Not just women. Many men have been integral to my feminist journey. Teachers, lecturers, friends, my boyfriend. There are times when talking to men about feminism feels like teaching someone a second language. It does not always flow easily, yet it helps me see the words of my native tongue in a new light. Feminism is a conversation. A conversation with others, with ourselves. Ultimately what feminism has given me is a lighthouse burning within me, guiding me through the darkness, and drawing others to me.
I find myself rudderless now, without the mentors I crave. I’m at a point in my life where I don’t have much community around me. I don’t have people to look up to. I’m getting older, I can’t play the role of obnoxious ingenue that I used to slide into easily. I think of the women I used to hold on pedestals, and I see myself growing into them, the strength of their voices empowering my own. And I’m not meant to do it alone. I’m not meant to struggle to find meaning in a sea of information. I have always been a person that longed for a mentor, and without one, I can see how it was never just one voice that shaped me.
I have become a bibliography, a list of citations that never had the opportunity to meet until I brought their ideas together within me. When we recognise the uniqueness in our own voices, it’s easy to forget that those voices were also born in conversation with others. We are shaped by each person who taught us, and we amalgamate their ideas and wisdom, mixing it with new ingredients, and create something to call our own.

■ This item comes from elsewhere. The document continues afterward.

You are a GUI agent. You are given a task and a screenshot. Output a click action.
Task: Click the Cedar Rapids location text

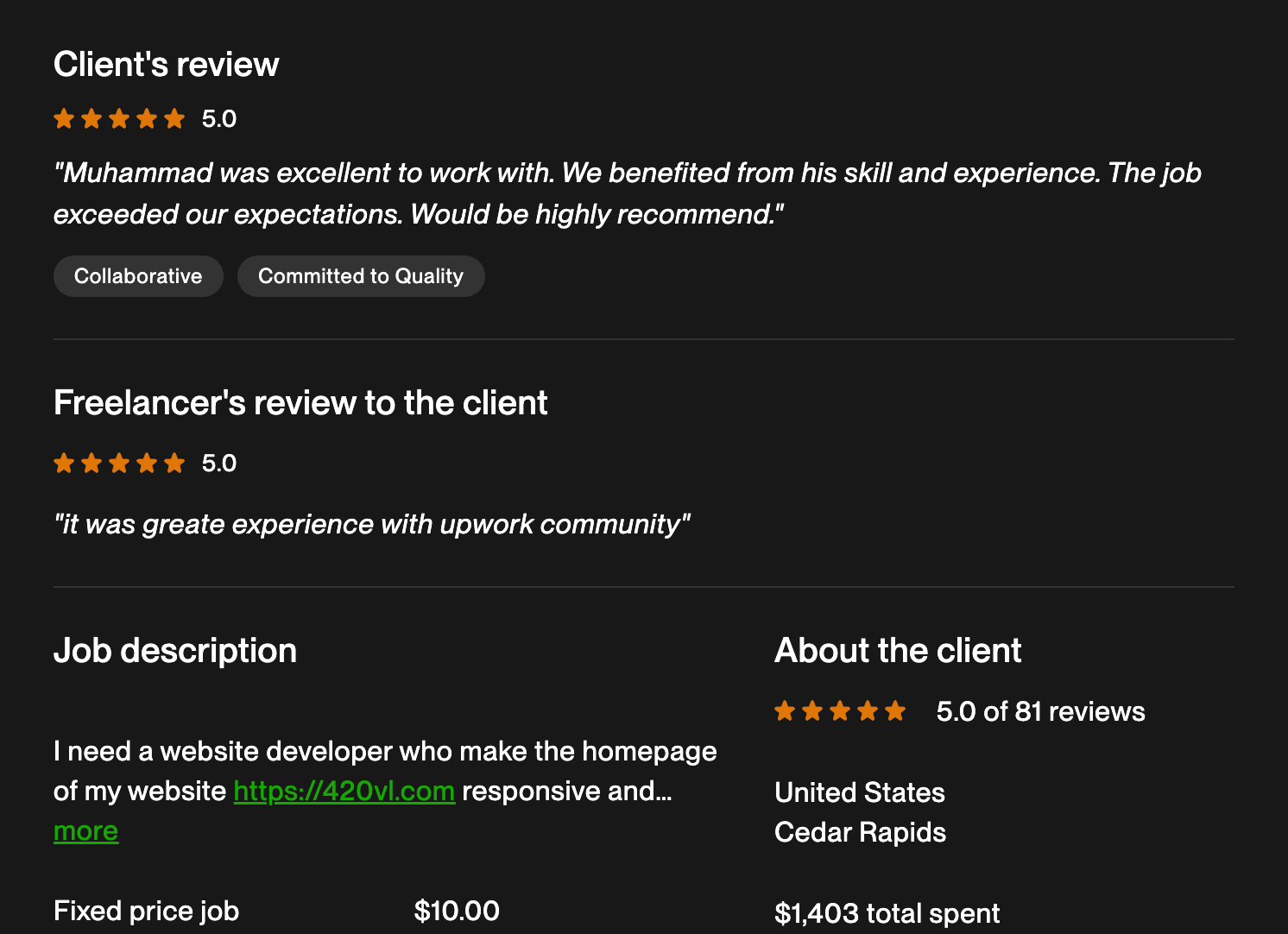[x=860, y=832]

I am young and idealistic and painfully optimistic. I see beauty everywhere and have yet to become sufficiently jaded. I know that academia is a shitshow right now. I’ve seen how academic institutions have screwed over some of my most influential teachers, and I don’t know how to reconcile that with my own positive experiences of those same institutions. I can look at academia and see everything that’s wrong with it, but the idealist in me still finds space for beauty and wonder. Because the thing I love most in the world is ideas, exchanging knowledge with people, seeing the world through someone else’s eyes. I was a feminist before I came to university, but I have learnt my greatest feminist lessons here, met my most influential mentors. I love university because this is where I built the best of me. Feminism in practice is the notion of “it takes a village”, and for 5 years of my life, this was my village. In the months since I left, I have become painfully homesick.